Jouer à 2000 euros : 3 portables en test

Jouer sur PC, une vieille histoire

Communément, on situe le premier jeu vidéo en 1962 avec SpaceWar développé pour le PDP-1. Basique, en monochrome, il fonctionnait sur une machine ressemblant plus à une borne d’arcade antique qu’à un ordinateur tel qu’on les connaît aujourd’hui.

Des années plus tard, en 2008, le jeu sur ordinateur, PC principalement, continue de vendre des milliers de machines.

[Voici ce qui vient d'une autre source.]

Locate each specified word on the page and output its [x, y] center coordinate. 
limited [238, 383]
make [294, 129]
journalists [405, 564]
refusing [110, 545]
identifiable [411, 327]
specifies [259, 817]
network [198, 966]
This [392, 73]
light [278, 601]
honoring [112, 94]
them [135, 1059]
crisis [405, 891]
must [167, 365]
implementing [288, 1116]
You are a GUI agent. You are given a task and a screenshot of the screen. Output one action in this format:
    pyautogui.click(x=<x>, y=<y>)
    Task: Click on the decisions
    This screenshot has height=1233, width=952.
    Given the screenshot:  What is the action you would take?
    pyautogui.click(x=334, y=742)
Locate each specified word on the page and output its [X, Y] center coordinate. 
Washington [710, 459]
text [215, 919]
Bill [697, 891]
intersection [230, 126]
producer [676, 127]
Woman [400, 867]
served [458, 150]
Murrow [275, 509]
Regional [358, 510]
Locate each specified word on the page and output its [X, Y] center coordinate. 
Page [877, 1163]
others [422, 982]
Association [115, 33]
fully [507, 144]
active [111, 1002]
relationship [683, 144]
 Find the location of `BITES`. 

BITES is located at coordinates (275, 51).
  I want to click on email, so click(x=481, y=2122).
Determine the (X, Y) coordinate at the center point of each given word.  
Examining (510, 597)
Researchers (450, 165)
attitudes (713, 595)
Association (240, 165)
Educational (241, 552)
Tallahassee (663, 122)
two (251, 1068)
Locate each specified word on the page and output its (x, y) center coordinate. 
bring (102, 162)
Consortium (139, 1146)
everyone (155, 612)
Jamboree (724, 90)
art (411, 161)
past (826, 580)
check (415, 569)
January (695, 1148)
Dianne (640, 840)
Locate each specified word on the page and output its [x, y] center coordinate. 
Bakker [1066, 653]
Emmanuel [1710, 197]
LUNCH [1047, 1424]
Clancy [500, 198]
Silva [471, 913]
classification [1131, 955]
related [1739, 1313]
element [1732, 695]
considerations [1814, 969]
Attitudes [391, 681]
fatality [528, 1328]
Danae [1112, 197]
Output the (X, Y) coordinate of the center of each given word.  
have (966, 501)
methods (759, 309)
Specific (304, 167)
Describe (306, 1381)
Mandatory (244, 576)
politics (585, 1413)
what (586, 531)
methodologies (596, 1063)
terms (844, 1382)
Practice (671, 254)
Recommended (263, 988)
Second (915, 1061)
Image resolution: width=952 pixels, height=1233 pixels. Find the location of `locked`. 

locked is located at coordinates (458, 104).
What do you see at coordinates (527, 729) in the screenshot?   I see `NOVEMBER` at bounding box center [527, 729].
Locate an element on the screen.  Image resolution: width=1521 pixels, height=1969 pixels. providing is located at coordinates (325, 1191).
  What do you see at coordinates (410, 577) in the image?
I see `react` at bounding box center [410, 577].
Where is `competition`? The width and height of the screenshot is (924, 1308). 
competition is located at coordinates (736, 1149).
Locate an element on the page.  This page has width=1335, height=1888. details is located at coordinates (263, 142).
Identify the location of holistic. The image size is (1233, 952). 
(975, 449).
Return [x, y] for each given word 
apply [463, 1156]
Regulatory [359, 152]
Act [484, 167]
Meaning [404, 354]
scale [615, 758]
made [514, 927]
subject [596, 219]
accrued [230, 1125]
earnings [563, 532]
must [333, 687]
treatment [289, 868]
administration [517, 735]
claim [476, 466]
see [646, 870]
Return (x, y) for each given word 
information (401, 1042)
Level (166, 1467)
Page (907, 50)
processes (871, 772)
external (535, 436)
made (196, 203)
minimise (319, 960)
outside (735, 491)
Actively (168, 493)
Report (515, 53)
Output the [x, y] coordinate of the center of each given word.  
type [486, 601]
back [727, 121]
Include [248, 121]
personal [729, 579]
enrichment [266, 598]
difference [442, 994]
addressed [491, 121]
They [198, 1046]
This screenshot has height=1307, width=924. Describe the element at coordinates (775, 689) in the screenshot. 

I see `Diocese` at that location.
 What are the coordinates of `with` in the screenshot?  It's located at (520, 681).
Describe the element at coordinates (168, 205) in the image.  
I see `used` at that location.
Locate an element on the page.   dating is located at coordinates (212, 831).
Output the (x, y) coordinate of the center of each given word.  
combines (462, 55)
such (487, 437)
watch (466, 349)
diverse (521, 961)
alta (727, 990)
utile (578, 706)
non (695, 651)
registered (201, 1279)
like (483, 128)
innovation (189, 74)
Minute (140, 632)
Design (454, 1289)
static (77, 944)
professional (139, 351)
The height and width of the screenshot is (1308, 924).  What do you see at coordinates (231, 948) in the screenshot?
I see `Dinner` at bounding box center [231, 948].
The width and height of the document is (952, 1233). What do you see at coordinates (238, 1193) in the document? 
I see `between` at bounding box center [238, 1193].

À l’heure actuelle, les joueurs sont obligés d’acquérir de grosses cartes graphiques et des processeurs toujours plus puissants pour faire tourner les dernières nouveautés vidéoludiques beaucoup moins optimisées que sur consoles.

Inconvénient de ces « bêtes de courses », elles ont la fâcheuse habitude de prendre de la place et d’être quasi intransportables. A l’heure où les ventes d’ordinateurs portables ont dépassé celles des PC de bureau, plusieurs constructeurs de PC se sont mis aux portables pour joueurs. Le plus connu d’entre eux est Alienware, spécialiste des configurations ultimes tant au niveau des performances que des tarifs pratiqués.

3 portables en lice

Pour faire le point sur ce marché considéré comme atypique par une bonne partie de la population, nous avons voulu tester 3 portables pour joueurs vendus aux alentours de 2000 €. Les marques sont parlantes : Toshiba, Asus et MSI. Alienware n’est pas présent pour des raisons qui sont expliquées à la page qui lui est consacrée.

Au rayon des désagréments, on ajoutera que cet article est plus une trilogie de tests qu’un véritable comparatif. Cela est dû aux machines d’Asus et de Toshiba que nous avons eu entre les mains. Celles-ci n’étaient pas des versions commerciales. L’une possédait une carte graphique gonflée alors que l’autre voyait son chipset 3D bridé à des fréquences alarmantes. Néanmoins, les pages suivantes donnent un aperçu des PC disponibles, ou prochainement disponibles, dans le commerce.

Protocole de test

Nos tests de performance ont porté sur plusieurs programmes et jeux afin de recouper le plus de résultats possible. Pour les performances brutes, les versions Vantage de PCMark et 3DMark ont été utilisées. Les cartes graphiques, importantes de facto, ont été éprouvées sur 4 jeux de moins d’un an.

Crysis se devait de faire partie du lot. Grosse configuration obligatoire à sa sortie, près d’un an plus tard, il reste un standard de test. Le troisième volet d’Unreal Tournament complète le style FPS. Toujours aussi bien optimisé, cet opus a été une chance pour les GPU mobiles embarqués dans les 3 portables. Vient ensuite World in Conflict, un jeu de stratégie de 2007 qui sait encore tirer son épingle du jeu lorsqu’il s’agit de pousser les options d’ombres ou encore de reflets. Enfin, Race Driver Grid achève ce panel assez représentatif de ce qui se joue sur PC en 2008.

Lorsque l’on parle mobilité, il est impératif de traiter des autonomies. Bonnes en bureautiques, elles baissent sensiblement en calculs 3D. Pour mesurer leurs performances, BatteryEater 05 a été lancé sur chaque machine.